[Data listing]
· · · · · · ·
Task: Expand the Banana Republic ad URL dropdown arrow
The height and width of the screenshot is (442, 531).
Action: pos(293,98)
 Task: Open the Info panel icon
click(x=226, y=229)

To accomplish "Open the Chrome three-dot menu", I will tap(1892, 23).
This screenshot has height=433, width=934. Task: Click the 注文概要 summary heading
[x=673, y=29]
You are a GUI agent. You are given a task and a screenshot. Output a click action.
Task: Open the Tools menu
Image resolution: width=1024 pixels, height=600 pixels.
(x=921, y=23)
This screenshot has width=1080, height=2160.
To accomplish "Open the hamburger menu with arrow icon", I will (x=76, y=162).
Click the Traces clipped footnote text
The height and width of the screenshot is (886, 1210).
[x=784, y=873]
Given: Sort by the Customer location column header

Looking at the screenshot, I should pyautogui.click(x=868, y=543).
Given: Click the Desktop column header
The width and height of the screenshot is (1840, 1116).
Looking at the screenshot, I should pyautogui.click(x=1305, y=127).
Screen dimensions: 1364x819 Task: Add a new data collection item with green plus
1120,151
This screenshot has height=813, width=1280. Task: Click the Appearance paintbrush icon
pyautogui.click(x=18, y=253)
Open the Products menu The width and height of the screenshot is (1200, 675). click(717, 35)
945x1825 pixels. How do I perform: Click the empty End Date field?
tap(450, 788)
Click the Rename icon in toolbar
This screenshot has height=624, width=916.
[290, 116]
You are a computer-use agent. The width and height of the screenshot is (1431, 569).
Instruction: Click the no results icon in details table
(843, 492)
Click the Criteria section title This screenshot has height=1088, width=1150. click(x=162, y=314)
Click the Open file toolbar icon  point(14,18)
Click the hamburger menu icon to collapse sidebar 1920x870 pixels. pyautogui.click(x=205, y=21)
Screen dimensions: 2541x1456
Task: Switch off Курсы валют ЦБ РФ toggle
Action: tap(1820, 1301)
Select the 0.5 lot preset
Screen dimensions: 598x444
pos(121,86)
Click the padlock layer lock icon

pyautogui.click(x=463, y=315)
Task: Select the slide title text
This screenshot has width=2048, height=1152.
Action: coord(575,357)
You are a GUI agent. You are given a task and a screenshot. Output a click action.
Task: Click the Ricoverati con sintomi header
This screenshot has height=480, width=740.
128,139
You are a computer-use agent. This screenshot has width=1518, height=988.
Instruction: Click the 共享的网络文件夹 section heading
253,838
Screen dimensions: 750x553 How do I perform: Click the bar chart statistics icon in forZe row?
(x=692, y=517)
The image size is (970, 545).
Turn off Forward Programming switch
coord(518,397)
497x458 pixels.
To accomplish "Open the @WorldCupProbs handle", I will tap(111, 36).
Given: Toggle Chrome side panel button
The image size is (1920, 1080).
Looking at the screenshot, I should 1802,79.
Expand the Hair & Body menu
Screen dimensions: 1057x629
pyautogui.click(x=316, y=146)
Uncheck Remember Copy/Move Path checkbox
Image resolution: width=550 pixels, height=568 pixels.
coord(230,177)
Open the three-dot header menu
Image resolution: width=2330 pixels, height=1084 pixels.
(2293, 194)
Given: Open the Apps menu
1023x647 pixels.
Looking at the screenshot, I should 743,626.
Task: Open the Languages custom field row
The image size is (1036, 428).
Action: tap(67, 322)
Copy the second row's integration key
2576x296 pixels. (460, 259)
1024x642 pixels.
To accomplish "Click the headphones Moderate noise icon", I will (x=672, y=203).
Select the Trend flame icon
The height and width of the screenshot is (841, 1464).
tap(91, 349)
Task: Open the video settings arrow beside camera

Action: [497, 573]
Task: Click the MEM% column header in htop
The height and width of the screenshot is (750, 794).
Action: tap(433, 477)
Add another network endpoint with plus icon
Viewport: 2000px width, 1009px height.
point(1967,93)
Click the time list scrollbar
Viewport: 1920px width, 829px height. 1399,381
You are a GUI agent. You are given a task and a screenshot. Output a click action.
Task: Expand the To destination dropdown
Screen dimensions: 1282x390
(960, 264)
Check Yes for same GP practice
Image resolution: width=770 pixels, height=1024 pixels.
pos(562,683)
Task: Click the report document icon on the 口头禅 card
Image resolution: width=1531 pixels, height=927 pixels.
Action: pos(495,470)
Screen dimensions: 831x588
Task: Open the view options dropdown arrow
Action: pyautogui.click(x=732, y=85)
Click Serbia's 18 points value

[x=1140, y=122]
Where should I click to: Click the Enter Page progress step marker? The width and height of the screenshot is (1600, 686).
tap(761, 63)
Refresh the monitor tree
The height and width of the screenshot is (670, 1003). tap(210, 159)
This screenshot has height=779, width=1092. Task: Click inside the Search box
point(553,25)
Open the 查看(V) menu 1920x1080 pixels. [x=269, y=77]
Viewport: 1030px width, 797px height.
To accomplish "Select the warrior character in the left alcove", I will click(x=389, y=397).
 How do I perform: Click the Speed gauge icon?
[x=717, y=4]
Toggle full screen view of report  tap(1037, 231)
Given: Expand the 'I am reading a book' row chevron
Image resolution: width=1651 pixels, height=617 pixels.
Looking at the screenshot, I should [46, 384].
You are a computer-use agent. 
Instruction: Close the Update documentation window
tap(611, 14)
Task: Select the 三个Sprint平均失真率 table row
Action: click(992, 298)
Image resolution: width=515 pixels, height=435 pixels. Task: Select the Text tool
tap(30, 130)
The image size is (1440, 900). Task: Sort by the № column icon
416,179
· · · · · · ·
Aim
Copy out every line of the records above word for word.

Answer to this exercise
Task: Expand the Banana Republic ad URL dropdown arrow
The height and width of the screenshot is (442, 531).
Action: pos(293,98)
 Task: Open the Info panel icon
click(x=226, y=229)

To accomplish "Open the Chrome three-dot menu", I will tap(1892, 23).
This screenshot has height=433, width=934. Task: Click the 注文概要 summary heading
[x=673, y=29]
You are a GUI agent. You are given a task and a screenshot. Output a click action.
Task: Open the Tools menu
Image resolution: width=1024 pixels, height=600 pixels.
(x=921, y=23)
This screenshot has width=1080, height=2160.
To accomplish "Open the hamburger menu with arrow icon", I will (x=76, y=162).
Click the Traces clipped footnote text
The height and width of the screenshot is (886, 1210).
[x=784, y=873]
Given: Sort by the Customer location column header

Looking at the screenshot, I should pyautogui.click(x=868, y=543).
Given: Click the Desktop column header
The width and height of the screenshot is (1840, 1116).
Looking at the screenshot, I should pyautogui.click(x=1305, y=127).
Screen dimensions: 1364x819 Task: Add a new data collection item with green plus
1120,151
This screenshot has height=813, width=1280. Task: Click the Appearance paintbrush icon
pyautogui.click(x=18, y=253)
Open the Products menu The width and height of the screenshot is (1200, 675). click(717, 35)
945x1825 pixels. How do I perform: Click the empty End Date field?
tap(450, 788)
Click the Rename icon in toolbar
This screenshot has height=624, width=916.
[290, 116]
You are a computer-use agent. The width and height of the screenshot is (1431, 569).
Instruction: Click the no results icon in details table
(843, 492)
Click the Criteria section title This screenshot has height=1088, width=1150. click(x=162, y=314)
Click the Open file toolbar icon  point(14,18)
Click the hamburger menu icon to collapse sidebar 1920x870 pixels. pyautogui.click(x=205, y=21)
Screen dimensions: 2541x1456
Task: Switch off Курсы валют ЦБ РФ toggle
Action: tap(1820, 1301)
Select the 0.5 lot preset
Screen dimensions: 598x444
pos(121,86)
Click the padlock layer lock icon

pyautogui.click(x=463, y=315)
Task: Select the slide title text
This screenshot has width=2048, height=1152.
Action: coord(575,357)
You are a GUI agent. You are given a task and a screenshot. Output a click action.
Task: Click the Ricoverati con sintomi header
This screenshot has height=480, width=740.
128,139
You are a computer-use agent. This screenshot has width=1518, height=988.
Instruction: Click the 共享的网络文件夹 section heading
253,838
Screen dimensions: 750x553 How do I perform: Click the bar chart statistics icon in forZe row?
(x=692, y=517)
The image size is (970, 545).
Turn off Forward Programming switch
coord(518,397)
497x458 pixels.
To accomplish "Open the @WorldCupProbs handle", I will tap(111, 36).
Given: Toggle Chrome side panel button
The image size is (1920, 1080).
Looking at the screenshot, I should 1802,79.
Expand the Hair & Body menu
Screen dimensions: 1057x629
pyautogui.click(x=316, y=146)
Uncheck Remember Copy/Move Path checkbox
Image resolution: width=550 pixels, height=568 pixels.
coord(230,177)
Open the three-dot header menu
Image resolution: width=2330 pixels, height=1084 pixels.
(2293, 194)
Given: Open the Apps menu
1023x647 pixels.
Looking at the screenshot, I should 743,626.
Task: Open the Languages custom field row
The image size is (1036, 428).
Action: tap(67, 322)
Copy the second row's integration key
2576x296 pixels. (460, 259)
1024x642 pixels.
To accomplish "Click the headphones Moderate noise icon", I will (x=672, y=203).
Select the Trend flame icon
The height and width of the screenshot is (841, 1464).
tap(91, 349)
Task: Open the video settings arrow beside camera

Action: [497, 573]
Task: Click the MEM% column header in htop
The height and width of the screenshot is (750, 794).
Action: tap(433, 477)
Add another network endpoint with plus icon
Viewport: 2000px width, 1009px height.
point(1967,93)
Click the time list scrollbar
Viewport: 1920px width, 829px height. 1399,381
You are a GUI agent. You are given a task and a screenshot. Output a click action.
Task: Expand the To destination dropdown
Screen dimensions: 1282x390
(960, 264)
Check Yes for same GP practice
Image resolution: width=770 pixels, height=1024 pixels.
pos(562,683)
Task: Click the report document icon on the 口头禅 card
Image resolution: width=1531 pixels, height=927 pixels.
Action: pos(495,470)
Screen dimensions: 831x588
Task: Open the view options dropdown arrow
Action: pyautogui.click(x=732, y=85)
Click Serbia's 18 points value

[x=1140, y=122]
Where should I click to: Click the Enter Page progress step marker? The width and height of the screenshot is (1600, 686).
tap(761, 63)
Refresh the monitor tree
The height and width of the screenshot is (670, 1003). tap(210, 159)
This screenshot has height=779, width=1092. Task: Click inside the Search box
point(553,25)
Open the 查看(V) menu 1920x1080 pixels. [x=269, y=77]
Viewport: 1030px width, 797px height.
To accomplish "Select the warrior character in the left alcove", I will click(x=389, y=397).
 How do I perform: Click the Speed gauge icon?
[x=717, y=4]
Toggle full screen view of report  tap(1037, 231)
Given: Expand the 'I am reading a book' row chevron
Image resolution: width=1651 pixels, height=617 pixels.
Looking at the screenshot, I should [46, 384].
You are a computer-use agent. 
Instruction: Close the Update documentation window
tap(611, 14)
Task: Select the 三个Sprint平均失真率 table row
Action: click(992, 298)
Image resolution: width=515 pixels, height=435 pixels. Task: Select the Text tool
tap(30, 130)
The image size is (1440, 900). Task: Sort by the № column icon
416,179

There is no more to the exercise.